On 19 March 2025, North Queensland was once again hit with significant flooding across Townsville and surrounds, with Toolakea being the most impacted, having recorded 293mm of rain.

===Power outages===
The flooding caused significant disruption to essential services across north Queensland. More than 8,000 homes lost power, with approximately 6,000 affected properties in Hinchinbrook, 2,000 in Townsville, and 600 in Mackay.

===Goods shortages===
Due to the floods, major transport routes such as Bruce Highway were cut off in several places in early February, leading to numerous reports of produce supply shortages. Supermarkets in Cairns, Innisfail and Ingham were reported to have emptied produce sections, except for excessive amounts of bananas, a local product; conversely, other regions of Australia anticipated banana shortages, as almost all of Australia's banana production takes place in the affected region.

===Melioidosis===
At least 31 people in Queensland were killed by an outbreak of melioidosis, a soil-borne disease. Cairns and Townsville saw the majority of cases. One theory for the spike in melioidosis cases documented by a Cairns Hospital specialist doctor was that the Bruce Highway upgrades that commenced in 2010 stirred up clay-like soil that may harbour the disease.

==Response==
Regional emergency management authorities issued evacuation orders for low-lying areas in coastal Queensland due to continuous torrential rainfall threatening life and property, and urged evacuees to bring evacuation kits. Mandatory evacuations were ordered for six suburbs of Townsville designated as being in the "black zone", including Cluden, Oonoonba, Hermit Park, Railway Estate, Idalia, and Rosslea. Despite evacuation orders, some residents, particularly elderly community members, chose to remain in their homes.

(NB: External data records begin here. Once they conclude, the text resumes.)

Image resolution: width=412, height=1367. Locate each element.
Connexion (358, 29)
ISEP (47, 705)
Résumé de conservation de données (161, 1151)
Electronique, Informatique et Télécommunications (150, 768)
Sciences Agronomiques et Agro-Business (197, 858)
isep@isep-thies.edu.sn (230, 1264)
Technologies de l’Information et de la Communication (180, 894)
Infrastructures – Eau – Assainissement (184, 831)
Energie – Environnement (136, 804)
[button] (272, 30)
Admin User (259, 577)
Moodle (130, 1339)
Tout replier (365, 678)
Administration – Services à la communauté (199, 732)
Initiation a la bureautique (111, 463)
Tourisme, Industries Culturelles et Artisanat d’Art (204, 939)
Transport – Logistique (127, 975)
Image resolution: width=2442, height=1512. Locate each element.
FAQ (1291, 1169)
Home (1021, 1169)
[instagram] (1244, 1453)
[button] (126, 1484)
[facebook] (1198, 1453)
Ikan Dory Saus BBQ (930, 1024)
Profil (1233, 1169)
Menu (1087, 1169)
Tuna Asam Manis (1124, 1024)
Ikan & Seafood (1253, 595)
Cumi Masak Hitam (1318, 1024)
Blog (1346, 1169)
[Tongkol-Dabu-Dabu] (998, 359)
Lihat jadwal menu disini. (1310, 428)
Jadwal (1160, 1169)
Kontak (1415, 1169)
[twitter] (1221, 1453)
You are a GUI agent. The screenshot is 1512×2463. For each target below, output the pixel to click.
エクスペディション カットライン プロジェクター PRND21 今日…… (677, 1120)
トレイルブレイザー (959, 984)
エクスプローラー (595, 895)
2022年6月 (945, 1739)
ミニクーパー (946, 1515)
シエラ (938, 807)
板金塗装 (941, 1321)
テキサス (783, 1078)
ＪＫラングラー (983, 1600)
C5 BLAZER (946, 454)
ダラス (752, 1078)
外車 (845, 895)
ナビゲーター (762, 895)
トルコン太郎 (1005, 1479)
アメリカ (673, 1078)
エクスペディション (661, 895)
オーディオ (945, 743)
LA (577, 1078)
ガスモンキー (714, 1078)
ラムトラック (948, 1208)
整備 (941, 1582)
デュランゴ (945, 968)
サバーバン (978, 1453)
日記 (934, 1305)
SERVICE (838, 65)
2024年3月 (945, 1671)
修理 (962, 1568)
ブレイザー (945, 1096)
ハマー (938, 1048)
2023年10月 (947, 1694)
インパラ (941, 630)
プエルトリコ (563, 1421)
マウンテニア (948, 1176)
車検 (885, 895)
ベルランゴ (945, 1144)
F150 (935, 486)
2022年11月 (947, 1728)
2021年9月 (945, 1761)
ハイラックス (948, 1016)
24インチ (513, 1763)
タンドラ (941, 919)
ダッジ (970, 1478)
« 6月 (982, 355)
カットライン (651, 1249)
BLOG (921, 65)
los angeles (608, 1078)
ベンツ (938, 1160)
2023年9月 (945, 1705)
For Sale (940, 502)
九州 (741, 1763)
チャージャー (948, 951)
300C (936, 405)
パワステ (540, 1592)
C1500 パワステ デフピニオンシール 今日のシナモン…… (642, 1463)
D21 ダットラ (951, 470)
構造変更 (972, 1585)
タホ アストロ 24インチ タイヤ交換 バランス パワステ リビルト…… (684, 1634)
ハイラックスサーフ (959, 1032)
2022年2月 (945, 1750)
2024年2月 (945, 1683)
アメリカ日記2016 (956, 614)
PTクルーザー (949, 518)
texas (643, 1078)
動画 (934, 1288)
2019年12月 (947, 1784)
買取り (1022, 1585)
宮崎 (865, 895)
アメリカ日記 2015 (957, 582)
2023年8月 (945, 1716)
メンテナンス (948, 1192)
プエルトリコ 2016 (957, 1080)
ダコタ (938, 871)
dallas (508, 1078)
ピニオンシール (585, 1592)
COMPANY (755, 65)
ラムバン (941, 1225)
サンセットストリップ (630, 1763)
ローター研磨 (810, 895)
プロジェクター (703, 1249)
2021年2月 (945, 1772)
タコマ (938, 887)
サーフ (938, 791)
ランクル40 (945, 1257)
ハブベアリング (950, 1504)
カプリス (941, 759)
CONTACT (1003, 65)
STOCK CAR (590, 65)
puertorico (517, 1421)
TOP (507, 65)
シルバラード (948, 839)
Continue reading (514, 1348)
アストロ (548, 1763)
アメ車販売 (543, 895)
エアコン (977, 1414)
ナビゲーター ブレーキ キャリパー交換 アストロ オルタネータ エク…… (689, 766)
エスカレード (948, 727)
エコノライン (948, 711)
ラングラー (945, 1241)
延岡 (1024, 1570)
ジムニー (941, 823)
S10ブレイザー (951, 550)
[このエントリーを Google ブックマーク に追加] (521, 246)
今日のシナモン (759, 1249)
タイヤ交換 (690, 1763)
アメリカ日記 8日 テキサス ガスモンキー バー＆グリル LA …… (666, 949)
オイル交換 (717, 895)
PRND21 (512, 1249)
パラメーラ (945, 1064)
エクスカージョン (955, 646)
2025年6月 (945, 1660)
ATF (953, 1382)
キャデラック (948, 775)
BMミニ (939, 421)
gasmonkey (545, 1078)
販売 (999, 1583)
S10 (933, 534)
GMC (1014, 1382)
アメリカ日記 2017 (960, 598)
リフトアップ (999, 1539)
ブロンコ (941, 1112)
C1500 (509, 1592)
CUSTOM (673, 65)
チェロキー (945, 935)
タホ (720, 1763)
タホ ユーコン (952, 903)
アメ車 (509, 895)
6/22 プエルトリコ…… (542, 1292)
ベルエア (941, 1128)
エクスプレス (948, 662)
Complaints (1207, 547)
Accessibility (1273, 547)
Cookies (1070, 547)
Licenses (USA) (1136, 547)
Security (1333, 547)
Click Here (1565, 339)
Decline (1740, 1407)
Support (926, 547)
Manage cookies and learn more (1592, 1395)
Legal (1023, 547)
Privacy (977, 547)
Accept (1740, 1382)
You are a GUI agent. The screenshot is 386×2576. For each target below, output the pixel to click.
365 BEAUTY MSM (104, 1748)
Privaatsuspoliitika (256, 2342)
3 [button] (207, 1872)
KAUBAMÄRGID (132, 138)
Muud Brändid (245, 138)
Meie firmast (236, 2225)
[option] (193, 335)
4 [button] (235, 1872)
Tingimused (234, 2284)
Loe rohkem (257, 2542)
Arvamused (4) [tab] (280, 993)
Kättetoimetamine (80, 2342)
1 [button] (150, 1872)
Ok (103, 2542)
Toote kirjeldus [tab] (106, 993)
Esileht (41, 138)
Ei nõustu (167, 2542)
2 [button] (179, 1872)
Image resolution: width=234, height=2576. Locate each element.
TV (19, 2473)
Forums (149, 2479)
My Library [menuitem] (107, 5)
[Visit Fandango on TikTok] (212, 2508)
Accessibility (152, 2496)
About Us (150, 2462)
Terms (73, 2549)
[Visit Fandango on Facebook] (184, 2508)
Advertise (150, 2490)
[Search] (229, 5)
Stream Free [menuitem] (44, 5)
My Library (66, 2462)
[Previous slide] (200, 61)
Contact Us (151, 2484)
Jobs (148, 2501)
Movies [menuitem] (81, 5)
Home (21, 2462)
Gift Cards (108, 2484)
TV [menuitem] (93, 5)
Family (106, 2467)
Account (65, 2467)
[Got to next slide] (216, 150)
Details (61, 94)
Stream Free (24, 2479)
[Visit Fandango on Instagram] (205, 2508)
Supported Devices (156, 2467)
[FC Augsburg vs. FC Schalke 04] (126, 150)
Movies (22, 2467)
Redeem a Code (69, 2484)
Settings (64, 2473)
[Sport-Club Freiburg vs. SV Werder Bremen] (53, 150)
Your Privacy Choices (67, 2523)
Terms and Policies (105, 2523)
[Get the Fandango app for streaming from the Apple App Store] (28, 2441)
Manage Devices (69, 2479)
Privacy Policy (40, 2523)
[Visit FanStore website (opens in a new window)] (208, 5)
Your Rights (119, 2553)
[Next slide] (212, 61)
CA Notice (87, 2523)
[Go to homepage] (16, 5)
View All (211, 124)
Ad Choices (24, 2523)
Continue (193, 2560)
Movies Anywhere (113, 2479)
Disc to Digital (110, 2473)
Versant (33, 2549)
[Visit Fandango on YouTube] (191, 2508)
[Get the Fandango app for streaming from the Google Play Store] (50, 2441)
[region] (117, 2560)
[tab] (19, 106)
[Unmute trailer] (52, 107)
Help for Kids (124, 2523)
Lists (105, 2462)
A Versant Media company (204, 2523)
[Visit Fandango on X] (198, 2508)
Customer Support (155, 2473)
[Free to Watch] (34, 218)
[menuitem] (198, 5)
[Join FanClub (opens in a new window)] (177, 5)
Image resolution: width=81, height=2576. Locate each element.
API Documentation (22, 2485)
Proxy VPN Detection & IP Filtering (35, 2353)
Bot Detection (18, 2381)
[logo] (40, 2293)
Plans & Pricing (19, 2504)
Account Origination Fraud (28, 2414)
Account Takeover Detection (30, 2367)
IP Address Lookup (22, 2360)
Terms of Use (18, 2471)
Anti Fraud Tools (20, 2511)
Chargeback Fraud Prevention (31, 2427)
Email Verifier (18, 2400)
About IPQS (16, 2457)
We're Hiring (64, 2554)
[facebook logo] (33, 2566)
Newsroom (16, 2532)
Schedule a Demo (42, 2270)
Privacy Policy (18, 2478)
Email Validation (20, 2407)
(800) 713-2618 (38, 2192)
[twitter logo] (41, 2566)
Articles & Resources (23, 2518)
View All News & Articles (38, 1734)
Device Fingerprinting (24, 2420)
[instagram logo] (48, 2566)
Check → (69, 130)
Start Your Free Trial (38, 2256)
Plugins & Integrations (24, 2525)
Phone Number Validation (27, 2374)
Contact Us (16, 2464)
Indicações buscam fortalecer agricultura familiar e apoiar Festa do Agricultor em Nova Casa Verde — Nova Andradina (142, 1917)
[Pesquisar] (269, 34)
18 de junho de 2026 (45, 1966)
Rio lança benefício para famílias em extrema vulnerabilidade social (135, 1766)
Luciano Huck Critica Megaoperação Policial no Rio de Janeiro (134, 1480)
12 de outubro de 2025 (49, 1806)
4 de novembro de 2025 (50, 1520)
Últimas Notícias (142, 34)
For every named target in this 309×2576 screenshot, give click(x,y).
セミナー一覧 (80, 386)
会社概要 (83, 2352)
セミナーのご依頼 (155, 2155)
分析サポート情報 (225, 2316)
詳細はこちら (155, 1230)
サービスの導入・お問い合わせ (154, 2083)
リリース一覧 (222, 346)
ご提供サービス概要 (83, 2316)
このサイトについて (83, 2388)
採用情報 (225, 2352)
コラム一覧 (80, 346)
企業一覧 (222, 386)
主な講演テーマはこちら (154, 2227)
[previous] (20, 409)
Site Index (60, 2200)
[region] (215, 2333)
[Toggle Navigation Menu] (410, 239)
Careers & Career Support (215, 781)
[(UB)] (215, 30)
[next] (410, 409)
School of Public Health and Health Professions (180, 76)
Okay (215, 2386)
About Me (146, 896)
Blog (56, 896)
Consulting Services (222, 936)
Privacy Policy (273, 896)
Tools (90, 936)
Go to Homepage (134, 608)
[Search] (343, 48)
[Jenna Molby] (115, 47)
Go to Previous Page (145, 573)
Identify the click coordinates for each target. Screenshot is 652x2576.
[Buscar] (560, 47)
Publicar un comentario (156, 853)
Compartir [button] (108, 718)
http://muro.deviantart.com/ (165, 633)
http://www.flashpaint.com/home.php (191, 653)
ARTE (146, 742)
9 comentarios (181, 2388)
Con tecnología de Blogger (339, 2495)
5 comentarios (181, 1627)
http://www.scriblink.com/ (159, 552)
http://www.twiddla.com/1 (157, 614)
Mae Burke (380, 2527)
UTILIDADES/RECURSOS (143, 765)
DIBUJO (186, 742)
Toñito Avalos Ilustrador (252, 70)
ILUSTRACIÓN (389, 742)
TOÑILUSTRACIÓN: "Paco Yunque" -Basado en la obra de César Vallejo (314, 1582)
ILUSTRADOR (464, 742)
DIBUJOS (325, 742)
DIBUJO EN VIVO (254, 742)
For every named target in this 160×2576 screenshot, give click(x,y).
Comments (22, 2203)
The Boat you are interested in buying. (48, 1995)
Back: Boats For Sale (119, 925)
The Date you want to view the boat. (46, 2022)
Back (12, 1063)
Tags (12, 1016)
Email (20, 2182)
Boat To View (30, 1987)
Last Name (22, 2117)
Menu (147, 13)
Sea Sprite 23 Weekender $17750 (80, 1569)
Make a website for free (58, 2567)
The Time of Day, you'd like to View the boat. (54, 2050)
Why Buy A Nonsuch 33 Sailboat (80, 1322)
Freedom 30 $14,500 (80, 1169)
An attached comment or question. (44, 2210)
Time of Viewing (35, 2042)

The State Emergency Service responded to dozens of calls for assistance across Ingham, Cardwell, Halifax, and other isolated communities. Swift water rescue teams conducted multiple operations in flood-affected areas, including the evacuation and rescue of families, several individuals stranded on rooftops in Cardwell, and one man found hanging onto a fence in Ingham. The Queensland government declared disaster situations for Townsville, Hinchinbrook, and Innisfail.

Ergon Energy implemented power shutdowns in flood-prone areas to prevent catastrophic equipment failure. An Ergon Energy vehicle was stolen while responding to reports of downed power lines in Townsville, though the vehicle was later recovered.

The Insurance Council of Australia (ICA) declared the floods a "significant event," with the potential to escalate to "insurance catastrophe" status based on claim numbers and complexity.

The Department of the Environment, Tourism, Science and Innovation issued warnings about increased crocodile activity during the flooding, including in areas where they were typically not present.

The Australian Government activated Personal Hardship Assistance for parts of Townsville and select Gordonvale addresses. The assistance package included emergency payments of $180 per person and up to $900 for families of five or more, as well as possible grants for structural repairs and impacted household goods. Prime Minister of Australia Anthony Albanese pledged the "full support" of both Queensland and federal governments, committing to provide all necessary resources to address the crisis. The Prime Minister confirmed direct communication with Premier of Queensland David Crisafulli to coordinate response efforts.